**PROBLEM REQUIREMENTS**
Convert the items from the line containing "Open avatar beside the devil fruit thread" through the end of the items into a numbered list, leaving out blank lines.
⟨
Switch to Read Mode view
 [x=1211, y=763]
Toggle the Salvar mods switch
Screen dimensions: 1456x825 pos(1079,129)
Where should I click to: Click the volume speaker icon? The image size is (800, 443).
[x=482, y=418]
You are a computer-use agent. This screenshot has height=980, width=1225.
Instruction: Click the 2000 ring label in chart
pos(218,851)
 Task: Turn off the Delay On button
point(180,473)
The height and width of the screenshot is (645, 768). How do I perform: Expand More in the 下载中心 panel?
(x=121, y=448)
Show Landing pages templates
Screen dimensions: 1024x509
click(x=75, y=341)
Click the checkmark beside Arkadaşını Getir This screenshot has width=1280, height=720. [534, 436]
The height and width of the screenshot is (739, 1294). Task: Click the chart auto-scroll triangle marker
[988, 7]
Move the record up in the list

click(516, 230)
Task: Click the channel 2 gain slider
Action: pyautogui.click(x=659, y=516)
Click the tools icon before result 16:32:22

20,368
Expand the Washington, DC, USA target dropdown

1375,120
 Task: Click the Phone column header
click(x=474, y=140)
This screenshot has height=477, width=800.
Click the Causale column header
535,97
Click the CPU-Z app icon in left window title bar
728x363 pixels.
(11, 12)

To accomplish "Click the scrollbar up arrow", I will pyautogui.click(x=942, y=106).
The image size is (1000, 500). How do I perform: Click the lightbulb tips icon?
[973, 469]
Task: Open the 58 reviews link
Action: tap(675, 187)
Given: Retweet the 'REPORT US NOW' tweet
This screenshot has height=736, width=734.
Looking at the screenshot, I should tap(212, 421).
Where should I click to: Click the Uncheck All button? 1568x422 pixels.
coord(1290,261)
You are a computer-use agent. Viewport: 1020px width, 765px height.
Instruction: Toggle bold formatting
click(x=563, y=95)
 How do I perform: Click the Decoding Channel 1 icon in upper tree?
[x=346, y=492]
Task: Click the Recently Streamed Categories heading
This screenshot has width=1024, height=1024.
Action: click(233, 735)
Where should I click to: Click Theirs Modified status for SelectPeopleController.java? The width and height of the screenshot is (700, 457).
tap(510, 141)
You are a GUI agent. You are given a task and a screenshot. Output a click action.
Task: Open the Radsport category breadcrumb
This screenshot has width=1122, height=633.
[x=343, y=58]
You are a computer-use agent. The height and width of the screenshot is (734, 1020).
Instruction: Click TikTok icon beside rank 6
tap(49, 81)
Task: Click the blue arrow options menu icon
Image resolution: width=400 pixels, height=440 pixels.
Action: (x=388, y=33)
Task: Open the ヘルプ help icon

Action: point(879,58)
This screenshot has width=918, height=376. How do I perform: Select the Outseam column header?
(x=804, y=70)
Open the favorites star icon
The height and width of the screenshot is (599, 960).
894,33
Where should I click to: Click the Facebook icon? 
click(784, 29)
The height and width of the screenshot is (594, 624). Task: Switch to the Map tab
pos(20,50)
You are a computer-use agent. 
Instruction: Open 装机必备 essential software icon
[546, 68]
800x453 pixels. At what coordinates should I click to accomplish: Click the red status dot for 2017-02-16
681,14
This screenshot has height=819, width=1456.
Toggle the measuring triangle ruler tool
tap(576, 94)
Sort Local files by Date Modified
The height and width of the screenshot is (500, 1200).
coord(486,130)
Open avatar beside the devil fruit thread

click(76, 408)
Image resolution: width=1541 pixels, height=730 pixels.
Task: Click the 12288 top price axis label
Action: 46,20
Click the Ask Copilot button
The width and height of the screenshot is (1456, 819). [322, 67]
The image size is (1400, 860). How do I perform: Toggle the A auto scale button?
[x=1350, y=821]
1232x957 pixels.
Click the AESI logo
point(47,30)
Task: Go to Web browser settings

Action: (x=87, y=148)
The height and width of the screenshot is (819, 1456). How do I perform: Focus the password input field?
⟩
**OUTPUT FOR THIS EXERCISE**
1. Open avatar beside the devil fruit thread
2. click(76, 408)
3. Image resolution: width=1541 pixels, height=730 pixels.
4. Task: Click the 12288 top price axis label
5. Action: 46,20
6. Click the Ask Copilot button
7. The width and height of the screenshot is (1456, 819). [322, 67]
8. The image size is (1400, 860). How do I perform: Toggle the A auto scale button?
9. [x=1350, y=821]
10. 1232x957 pixels.
11. Click the AESI logo
12. point(47,30)
13. Task: Go to Web browser settings
14. Action: (x=87, y=148)
15. The height and width of the screenshot is (819, 1456). How do I perform: Focus the password input field?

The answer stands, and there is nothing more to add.